When machine learning techniques scale

October 5th, 2011 by Anders Hall

As a startup in 2008, we found ourselves in a situation were we had the outlines for a heavy technology at our hands though hardly the perfect palette of competences, or the needed breadth of skills, to cover every programming aspect ranging from web to low level algorithm development (math).

In our tiny company, we were then forced to make many hard decision, often after heated debates, that seen in retrospect were followed through, despite hardships. What I find most interesting, is that many decisions we made are only recently starting to to pay off.

Notably long term decisions were;

  • to commit to a development process that is based on existing or homegrown machine learning techniques
  • to build software that is language independent
  • to automate everything
  • to use all technologies we could get our hands on, as long as they had elements of prediction technology in them (were scalable in our opinion at the time).
  • to build a scalable technology platform that can spawn many types of easy accessible technologies or high level services
  • calculations and systems must scale (large amounts of text == more hidden information)
  • focus on text analysis (e.g., sound analysis was briefly on the table)
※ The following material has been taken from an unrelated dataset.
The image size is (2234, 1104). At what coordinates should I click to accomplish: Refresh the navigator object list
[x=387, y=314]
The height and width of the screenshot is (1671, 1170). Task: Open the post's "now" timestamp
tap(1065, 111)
Somewhat later, but nonetheless important, we decided to;

  • build a user friendly and scalable API

The task of building a fully language dependent technology platform is a painstakingly long effort, where hundreds of assorted system and coding projects needs to be completed. Thus, it is not entirely easy to defend that we went down that path, considered we primarily were active in the Swedish market the first two and half years. Today, we see growing demand and interest in language independent technology. It is on the other hand easy to defend the long term work on scalable systems, as we now have the capability to provide stable services to larger organizations and can perform large scale analysis of text.
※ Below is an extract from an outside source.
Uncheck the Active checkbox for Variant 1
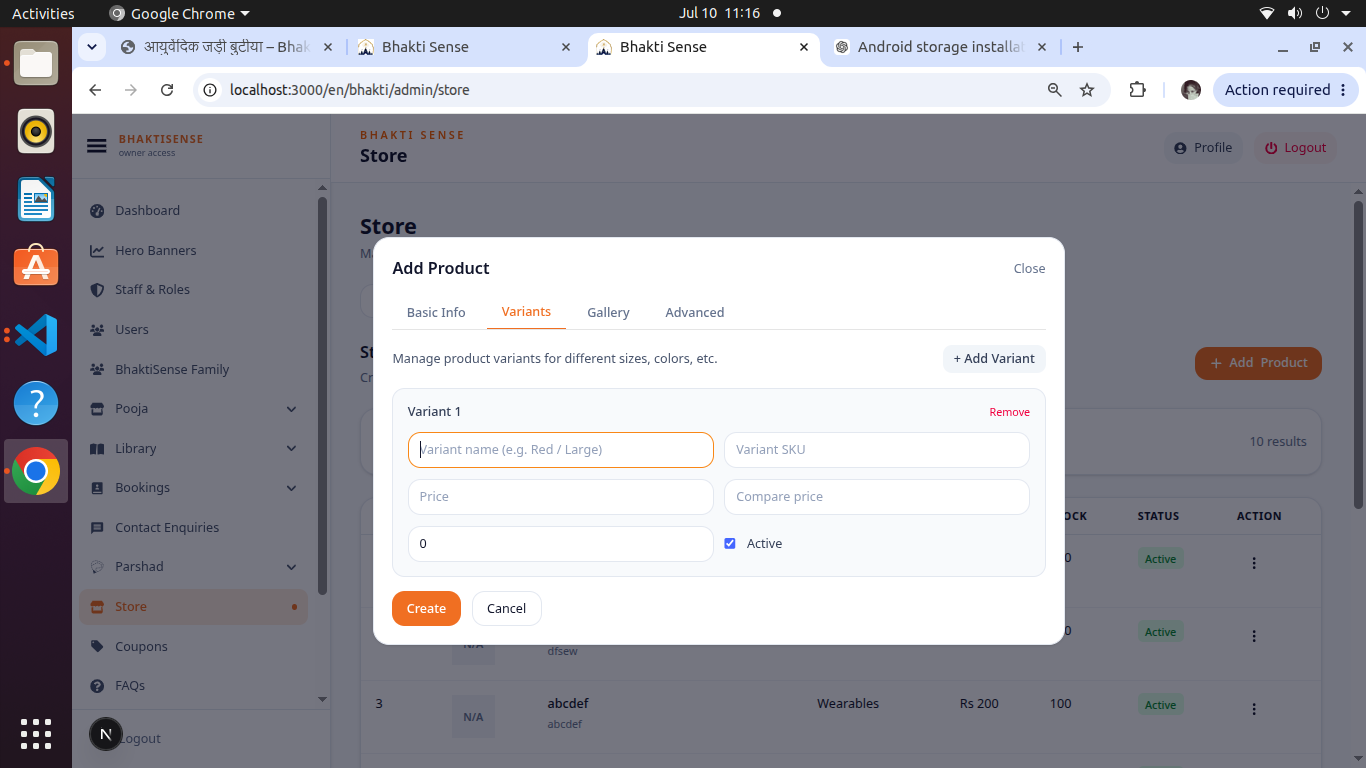The width and height of the screenshot is (1366, 768). coord(730,544)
However, the one effort that consistently have kept our head above the water, in a treacherous sea of marvelous competitors, is the constant strive to automate processes and technologies. The automation of system tests, deployment processes and system administration is to a great degree, but not entirely, based on knowledge from the ICT community. Thanks! We are not the first company to build this type of large scale systems with API:s. Still, we have less resources than many competitors and manage to keep good pace with other similar efforts – while being active in more text analysis markets than may seem healthy. Why?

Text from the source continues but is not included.